ETL data architecture
This is the architecture we are going to implement. The raw data in csv
files are extracted into bronze layer tables. Then the data is cleaned and transformed into silver layer tables. Then we combine tables to form data marts for business users in the gold/final layer.
Source: Data With Baraa
Prerequisites and Setup
We use Ubuntu 20.04 LTS AWS EC2 and GCP machine for the project.
We need the following:
To make things easier I have scripted these prerequisites. Just clone my repo and run the instructions I provide.
clone and install prerequisites
sudo apt update && sudo apt install git make -y
git clone https://github.com/deepakramani/sql-data-warehouse-project.git
cd sql-data-warehouse-project
make install_docker
source ~/.bashrc
Logout and log in back to the instance. To test docker if it is working, run
check if docker is installed
docker run --rm hello-world # should return "Hello from Docker!" without errors
Set environment variables:
Setting env variables
export POSTGRES_USER=postgres
export POSTGRES_PASSWORD=postgres
export POSTGRES_HOST=postgres
export POSTGRES_DB=sql_dwh_db
Now we’re ready to start our project.
Start ETL DWH project
cd ~/sql-data-warehouse-project
make up # creates the database and schemas for the medallion architecture
Extract-Transform-Load (ETL) Process
We begin the ETL process of the data pipeline with the bronze layer. This layer is usually called staging
layer as the raw data from various sources are dumped into temp tables. We choose full-extract
type instead of incremental
here. Raw data are in csv
files.
Bronze Layer
Setup bronze layer and populate raw data to tables
setup bronze layer of ETL process
cd ~/sql-data-warehouse-project
make setup_bronze_tables
make populate_bronze_tables
Now the bronze layer tables have raw data populated.
Silver Layer
Setup silver layer table
(The script is designed to work only once in the beginning since gold layer table(downstream) is dependent on silver tables)
setup silver layer tables
cd ~/sql-data-warehouse-project
make setup_silver_tables
In the Silver layer, data cleansing and transformation on the bronze layer tables are carried out.
Data Cleansing
This step includes:
- Remove duplicate entries
- Data filtering
- Handling missing/invalid data
- Handling unwanted white spaces
- Data type casting
- Outlier detection
Data Transformation
This step includes:
- Data enrichment
- Data integration
- Deriving new columns
- Data aggregations
- Applying business rules and logic
- Data normalization and standardization
Populate Silver layer tables
Populate silver layer tables
cd ~/sql-data-warehouse-project
make populate_silver_tables
As the data integration image indicates, we design the silver layer tables accordingly.
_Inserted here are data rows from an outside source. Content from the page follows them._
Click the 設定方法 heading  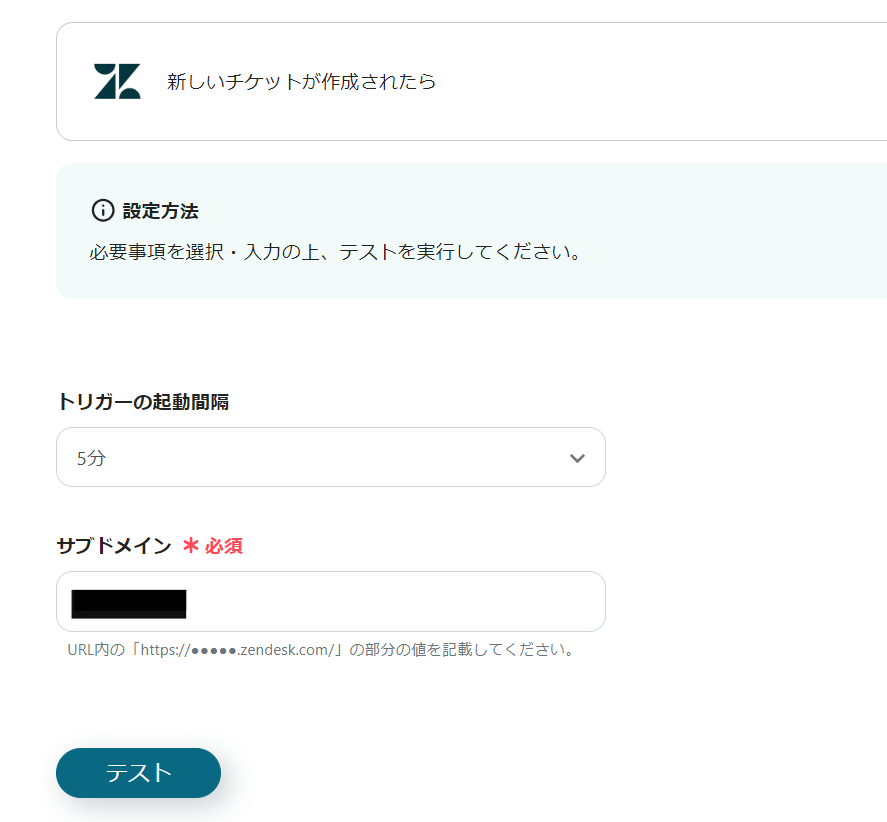160,211
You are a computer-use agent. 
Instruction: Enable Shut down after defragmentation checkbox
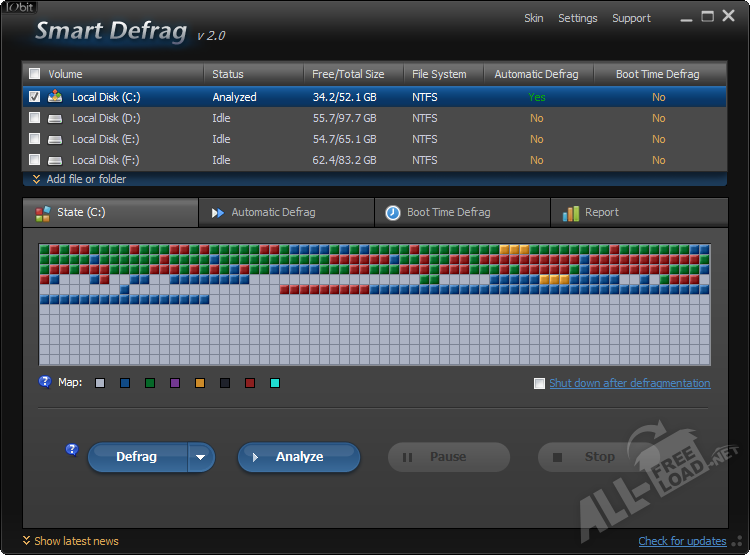tap(540, 383)
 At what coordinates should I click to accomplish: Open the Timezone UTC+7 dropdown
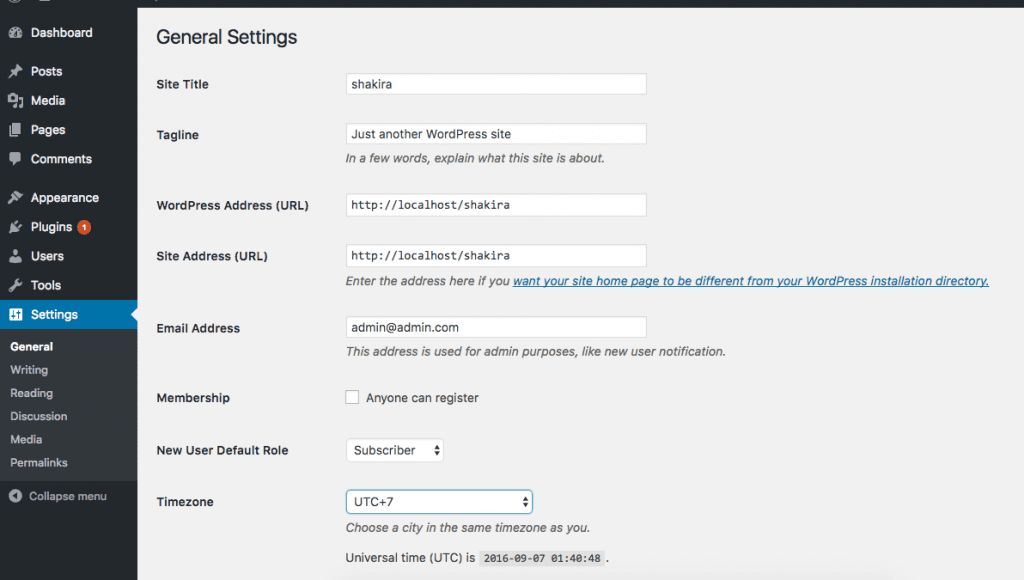point(439,501)
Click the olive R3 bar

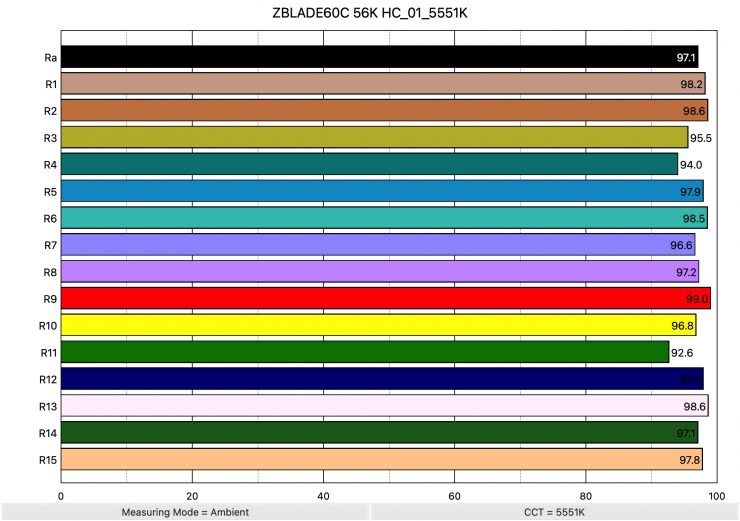[374, 137]
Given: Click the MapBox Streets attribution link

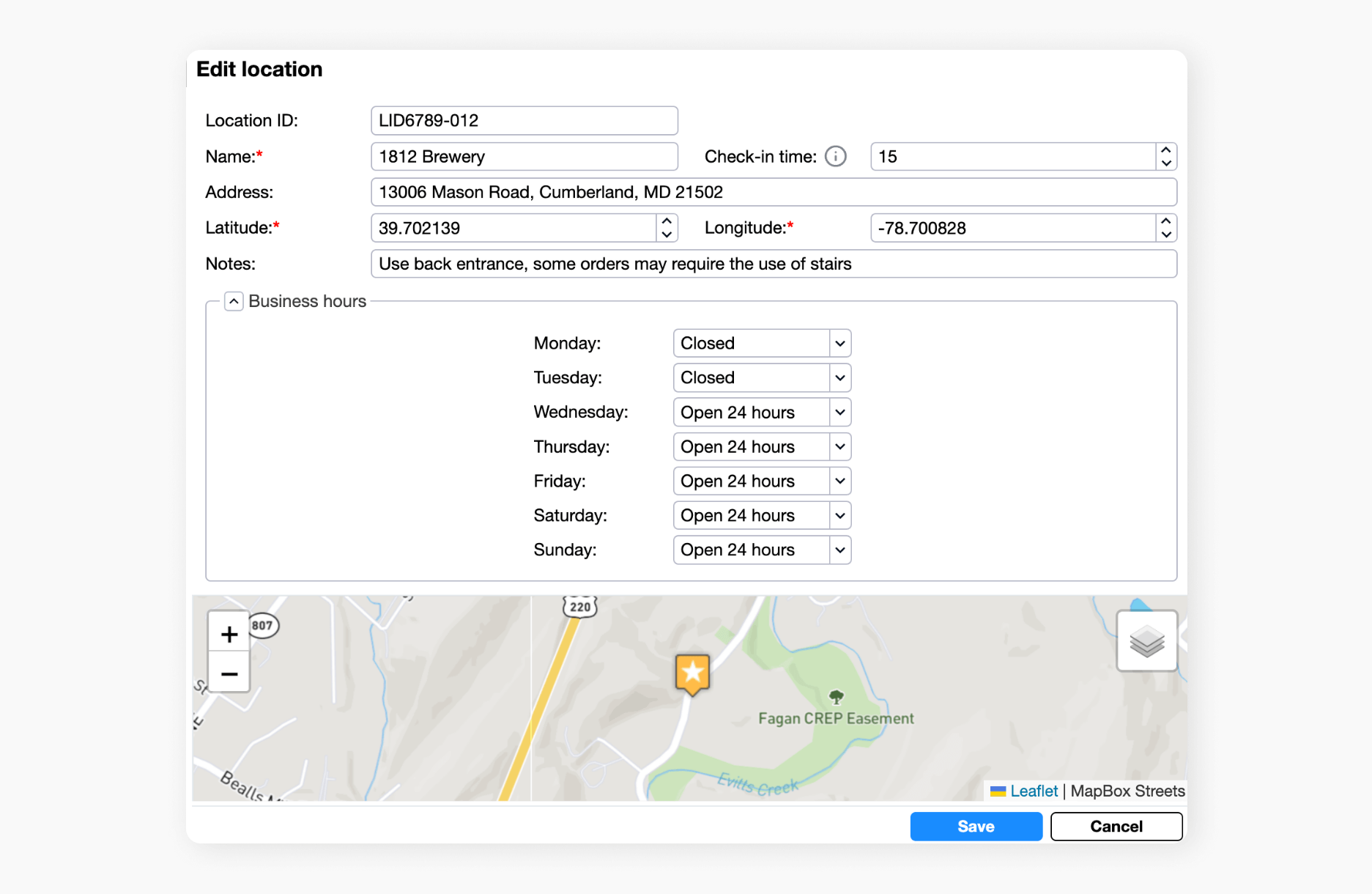Looking at the screenshot, I should pos(1127,791).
Gold Layer (Business Logic layer)
We use the below image to see how data from the source comes downstream to the destination in gold layer views.
Source: Data with Baraa
Before the dimensional and fact tables are created, it is important to know the relationship between tables. The below data integration image shows how one table is related to other. This diagram helps in making joins with other tables using that specific key.
Create gold layer views
cd ~/sql-data-warehouse-project
make setup_gold_layer
Data Mart
In the image below, we can see how the gold layer dimensional and fact tables/views(data marts) are created.
Testing - Data quality checks
Testing data quality is an integral part of ETL process. It ensures bad data doesn’t get transmitted to the stakeholders or business users potentially avoiding dire consequences.
Here we check data integrity, consistency, and correctness. It verifies primary key uniqueness, standardization, referential integrity, and logical correctness of business rules.
Silver - data quality check
Silver data quality checks
cd ~/sql-data-warehouse-project
make check_silver_data_quality
Gold - data quality check
Gold data quality checks
cd ~/sql-data-warehouse-project
make check_gold_data_quality
Data Catalog
Gold layer views are usually used by Business users. In order to help them understand what each row in the table/view represent is important. Therefore I provide a catalog file that gives the metadata of the views created.
Future developments
- Take historical data into account
- Do incremental data load than full load each time
- Make use of an orchestration tool such as Dagster to orchestrate ETL process
- Do EDA on the gold layer and derive reports for business users
Deleting resources
To bring down all container and return to the original state, run the following instructions
restoring to original state
make down
Conclusion
In this blog we learn how to build a data warehouse using ETL process in a data pipeline. We learn to create sql scripts to create tables. We learn to create stored procedures and their invocation. We learn to do data quality check at the silver and gold layers.